All this means local mobile network base stations need to always be on regardless of electricity shortages. In July, Econet generators failed to kick in after a power outage forcing a mobile money blackout for a day. Most citizens were stranded and economists estimated the country lost millions of dollars.

With fuel shortages and unstable prices, mobile operators are finding it hard to use diesel-powered generators to back up their stations and have turned to the Palo Alto, California-based automaker and storable-energy company Tesla to provide them with batteries to keep providing services to their subscribers.

Tesla’s larger-than-life founder Elon Musk, who was born in neighboring South Africa, launch the Powerwall in 2015. The residential version is a rechargeable lithium-ion battery designed to be mounted in a garage or on the side of a house. The device, the size of a small refrigerator can store power from a home’s solar panels, or connect to the electrical grid, storing up electricity when rates are low and providing backup electricity supply in case of a blackout.

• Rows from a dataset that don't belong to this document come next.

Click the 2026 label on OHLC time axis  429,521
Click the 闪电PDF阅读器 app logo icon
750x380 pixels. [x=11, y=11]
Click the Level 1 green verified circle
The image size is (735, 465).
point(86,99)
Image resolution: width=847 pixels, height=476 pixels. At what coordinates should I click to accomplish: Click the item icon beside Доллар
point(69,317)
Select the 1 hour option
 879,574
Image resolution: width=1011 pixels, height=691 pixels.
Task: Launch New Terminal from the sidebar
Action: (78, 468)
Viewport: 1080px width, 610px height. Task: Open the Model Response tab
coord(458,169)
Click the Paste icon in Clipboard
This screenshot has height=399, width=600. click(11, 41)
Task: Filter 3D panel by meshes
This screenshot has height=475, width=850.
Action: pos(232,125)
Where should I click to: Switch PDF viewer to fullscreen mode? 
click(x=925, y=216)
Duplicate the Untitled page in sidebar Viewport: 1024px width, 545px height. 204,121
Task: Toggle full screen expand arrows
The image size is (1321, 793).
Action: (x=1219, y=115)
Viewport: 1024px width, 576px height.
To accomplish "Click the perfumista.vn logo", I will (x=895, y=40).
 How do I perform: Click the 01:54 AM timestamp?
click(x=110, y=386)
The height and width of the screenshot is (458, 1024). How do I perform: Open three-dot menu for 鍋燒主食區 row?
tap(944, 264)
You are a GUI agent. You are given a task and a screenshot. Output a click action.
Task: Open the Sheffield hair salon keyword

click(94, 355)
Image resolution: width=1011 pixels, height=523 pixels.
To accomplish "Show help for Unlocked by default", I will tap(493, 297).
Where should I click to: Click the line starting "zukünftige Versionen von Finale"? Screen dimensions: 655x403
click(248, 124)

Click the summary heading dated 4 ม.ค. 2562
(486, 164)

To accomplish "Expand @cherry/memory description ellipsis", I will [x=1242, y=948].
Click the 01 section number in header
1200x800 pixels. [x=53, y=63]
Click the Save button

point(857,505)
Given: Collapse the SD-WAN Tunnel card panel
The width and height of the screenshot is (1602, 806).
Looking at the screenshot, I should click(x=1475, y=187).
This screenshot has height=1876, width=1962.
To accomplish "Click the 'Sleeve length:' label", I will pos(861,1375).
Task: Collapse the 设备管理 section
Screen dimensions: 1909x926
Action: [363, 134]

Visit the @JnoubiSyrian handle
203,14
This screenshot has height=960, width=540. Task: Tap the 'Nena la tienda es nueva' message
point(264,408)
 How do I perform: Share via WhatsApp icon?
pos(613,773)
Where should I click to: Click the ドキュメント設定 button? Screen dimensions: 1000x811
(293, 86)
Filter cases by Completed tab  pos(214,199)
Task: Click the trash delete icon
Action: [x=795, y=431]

Coming to a base station near you?
Coming to a base station near you?
Image: AP Photo/Ringo H.W. Chiu

The lithium-ion batteries stores energy and can stand up to 10 hours, enough time to power up a station until electricity supplies are restored in some parts of the country and Econet-owned solar specialist Distribution Power Africa (DPA) is currently doing the installations.

The commercial Powerwalls which costs $6,500 each will be used when solar panels cannot generate enough electricity during the night or when there is bad weather.

DPA chief executive officer Norman Moyo recently told Bloomberg his company is installing 520 Powerwall batteries, with two going into each base station of the 1,300 base stations in the country. He said base stations power supplies were critical considering that for transactions to run in Zimbabwe telecom network should be up adding that “Telcoms have become the lifeblood of the economy.”